Integer-literal-init loop vars (a bare (loop [i 0] ...)) still stay generic by
design: :long is never seeded from a literal, so a bignum-producing loop keeps
arbitrary precision.
A loop binding whose init is double and whose every recur arg stays double (a
bounded monotone fixpoint) is typed :double, so its arithmetic — and the recur
args feeding it — emit fl-ops. Chez can then keep the accumulator unboxed in a
float register across the loop.
Integer loop vars stay untyped: a bare integer init never seeds :long (same rule
as round 1), so a bignum-producing loop keeps arbitrary precision rather than
overflowing a fixnum. recur-kinds walks only tail position (if/do-ret/let-body),
stopping at nested loop/fn so a loop sees only its own recur.
A/B on a loop-carried double accumulator: 735ms generic -> 500ms typed (1.47x),
closing the gap to the JVM from ~3.3x to ~2.2x. The integer counter stays generic,
which is most of the residual.
A ^double/^long param hint (or a float literal) now drives Chez flonum/fixnum
ops instead of generic arithmetic — JVM-style primitive hints, available in every
build and at -e (not gated on direct-linking or whole-program inference).
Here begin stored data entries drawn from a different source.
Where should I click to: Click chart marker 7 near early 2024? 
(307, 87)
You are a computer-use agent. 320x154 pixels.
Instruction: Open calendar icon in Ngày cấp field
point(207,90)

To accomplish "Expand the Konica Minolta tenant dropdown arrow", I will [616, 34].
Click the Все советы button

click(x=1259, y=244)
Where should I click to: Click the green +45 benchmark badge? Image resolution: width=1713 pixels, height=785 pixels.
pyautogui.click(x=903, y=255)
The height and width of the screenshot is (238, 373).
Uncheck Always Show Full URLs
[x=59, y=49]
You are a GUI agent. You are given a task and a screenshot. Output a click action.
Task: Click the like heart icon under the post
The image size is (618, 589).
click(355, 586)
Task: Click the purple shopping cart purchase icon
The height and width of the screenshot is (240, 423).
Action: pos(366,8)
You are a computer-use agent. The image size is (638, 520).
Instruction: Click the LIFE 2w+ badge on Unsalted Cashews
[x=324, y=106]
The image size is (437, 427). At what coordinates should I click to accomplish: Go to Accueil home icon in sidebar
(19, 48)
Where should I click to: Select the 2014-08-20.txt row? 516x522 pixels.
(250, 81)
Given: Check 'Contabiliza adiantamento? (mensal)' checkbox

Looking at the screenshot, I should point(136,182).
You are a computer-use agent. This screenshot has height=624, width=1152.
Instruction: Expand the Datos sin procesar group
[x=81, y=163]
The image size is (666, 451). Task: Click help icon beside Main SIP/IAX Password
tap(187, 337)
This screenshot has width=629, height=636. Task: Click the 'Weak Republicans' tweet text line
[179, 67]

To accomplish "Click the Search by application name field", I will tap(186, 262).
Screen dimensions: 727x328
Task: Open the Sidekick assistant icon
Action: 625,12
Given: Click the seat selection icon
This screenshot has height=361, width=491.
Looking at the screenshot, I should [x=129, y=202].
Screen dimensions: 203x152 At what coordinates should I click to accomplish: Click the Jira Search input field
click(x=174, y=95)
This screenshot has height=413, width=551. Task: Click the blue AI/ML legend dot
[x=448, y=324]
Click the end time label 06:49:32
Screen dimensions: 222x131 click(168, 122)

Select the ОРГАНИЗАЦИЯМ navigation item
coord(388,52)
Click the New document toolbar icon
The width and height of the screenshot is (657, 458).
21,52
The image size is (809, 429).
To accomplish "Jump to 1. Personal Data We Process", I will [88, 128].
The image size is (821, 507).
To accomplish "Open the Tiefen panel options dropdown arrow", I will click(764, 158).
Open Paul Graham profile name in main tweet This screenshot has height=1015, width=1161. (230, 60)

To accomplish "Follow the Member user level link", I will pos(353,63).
New pass jolt.passes.numeric: a local forward type-flow seeded from ^double/^long
fn-param hints (analyzer attaches :nhints per arity) and float literals,
propagated through let inits / arithmetic / if / do. It tags an arithmetic invoke
:num-kind :double|:long when every operand is that kind (an integer literal is a
wildcard, coerced to a flonum in a double op). The back end lowers a tagged node
to fl+/fl-/fl*/fl//fl<?/... or fx+/fx*/fx1+/fxquotient/... (unchecked-add etc.
join the fixnum path; == too). Runs last in run-passes, both branches.
Soundness: :long is seeded ONLY from an explicit ^long hint, never a bare integer
literal, so un-hinted integer code keeps jolt's arbitrary-precision numbers — no
fixnum-overflow surprise, no corpus divergence. :double comes from ^double hints
and float literals (flonum arithmetic is always flonum, matching the generic
result). A ^long hint is a promise the value is a fixnum: fx+ raises on overflow,
like a JVM fixed-width long.
Numeric-hinted params coerce at fn entry (exact->inexact / jolt->fx), the way the
JVM coerces a primitive parameter — so the body's fl*/fx* ops can rely on the
type even when a caller passes an exact int (e.g. Chez's (* 0 1.0) => exact 0).
Round 1 specializes hinted straight-line / fn-body arithmetic. fl-ops are ~4x
generic in a tight Chez loop, but realizing that on loop-carried accumulators
needs loop-var typing — round 2. Sound foundation, gated by test/chez/numeric-test.ss.